I had the good fortune of seeing the recently passed away jazz trumpeter Freddie Hubbard several times when he played San Diego, most memorably in the Seventies when he played at the Catamaran Hotel. At the time Hubbard had made a switch from the straight-ahead style on which his considerable reputation was made to a more commercial, funk and fusion approach, heavy on backbeats, simple melodies, with a minimum of improvisation, and this was the material he concentrated on for the first hour of his show. Technically impressive, I remembered thinking, and I leaned over to my date and said that I thought it was a shame he was performing the recent radio-friendly hits that had brought Hubbard’s name to a broader,non-jazz audience. It was as though Hubbard had heard me, for as yet another anemic ballad finished, he turned to the rhythm section and began an uptempo count and BAM! the group snapped into a head-twisting bop.
Hubbard, who was an imposing figure on stage and had a build that reminded me of a fast, hungry boxer, blew the finest trumpet solo I’d ever heard, a brilliant, fast, blinding succession of lines that skittered, danced and pirouetted in configurations that seemed alive, serpentine. For the rest of the night Hubbard was in command of his trumpet, the strong, bell-like clarity of his tone and the sense of fast-witted sass and unexpected delicacy on the slower numbers continually surprising a crowd that, perhaps attracted to the gig by commercial records geared for popular acceptance, quite possibly had no idea that they were coming to see the best jazz trumpet player of his generation.

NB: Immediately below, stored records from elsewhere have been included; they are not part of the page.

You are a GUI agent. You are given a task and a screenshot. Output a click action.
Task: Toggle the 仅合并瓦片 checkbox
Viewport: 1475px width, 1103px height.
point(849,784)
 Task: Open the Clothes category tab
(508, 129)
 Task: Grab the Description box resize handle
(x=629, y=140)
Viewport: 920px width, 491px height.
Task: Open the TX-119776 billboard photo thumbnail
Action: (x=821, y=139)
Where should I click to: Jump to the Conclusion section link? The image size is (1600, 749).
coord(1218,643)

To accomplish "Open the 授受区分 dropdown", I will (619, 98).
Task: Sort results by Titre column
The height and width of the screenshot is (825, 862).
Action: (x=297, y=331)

Hubbard, like many great musicians, made some dubious style choices, and was, at times, a pain in the ass, as I learned when he had a week-long engagement in the eighties at the Summer House Inn’s jazz club Elario’s, where I worked as a reservationist. Hubbard stayed in the hotel during his gig, and was, shall we say, difficult in temperament. I answered the in-house phone at the front desk one afternoon and it was Hubbard calling from his room, asking the bellman to bring up a pack of Marlboros; I decided to bring him the smokes myself, seeing a chance to actually meet a musician I admired. I knocked on the door of his room, which opened with a jolt, and saw Hubbard standing there, in his underwear and t-shirt. He tilted his head and looked at me through squinting eyes.“Marlboros,” I said, and handed the pack over to him. He took the pack and shuffled around a bit, an awkward moment. “If you need anything else, just give us a call at the Front Desk” is what I said. Hubbard said something and closed the door. The following morning I spent most of the afternoon answering phone calls from customers who’d come to see Hubbard perform at the restaurant; it seems he got into an argument with the pianist on the bandstand between tunes and fired him on the spot, adding a gratuitous remark about the size of his personal business.Let’s say here that Freddie Hubbard was the greatest trumpet player of my life and that what I concentrate on are those records where there seems to be no disputing the fact, Red Clay, Outposts, Body and Soul, Hub-Tones. The composer of the classic “Red Clay” had clay feet it seems, but when all is said and done it is the work great artists that live on, not the foibles and contradictions. Freddie Hubbard, thank you. Thank you very much.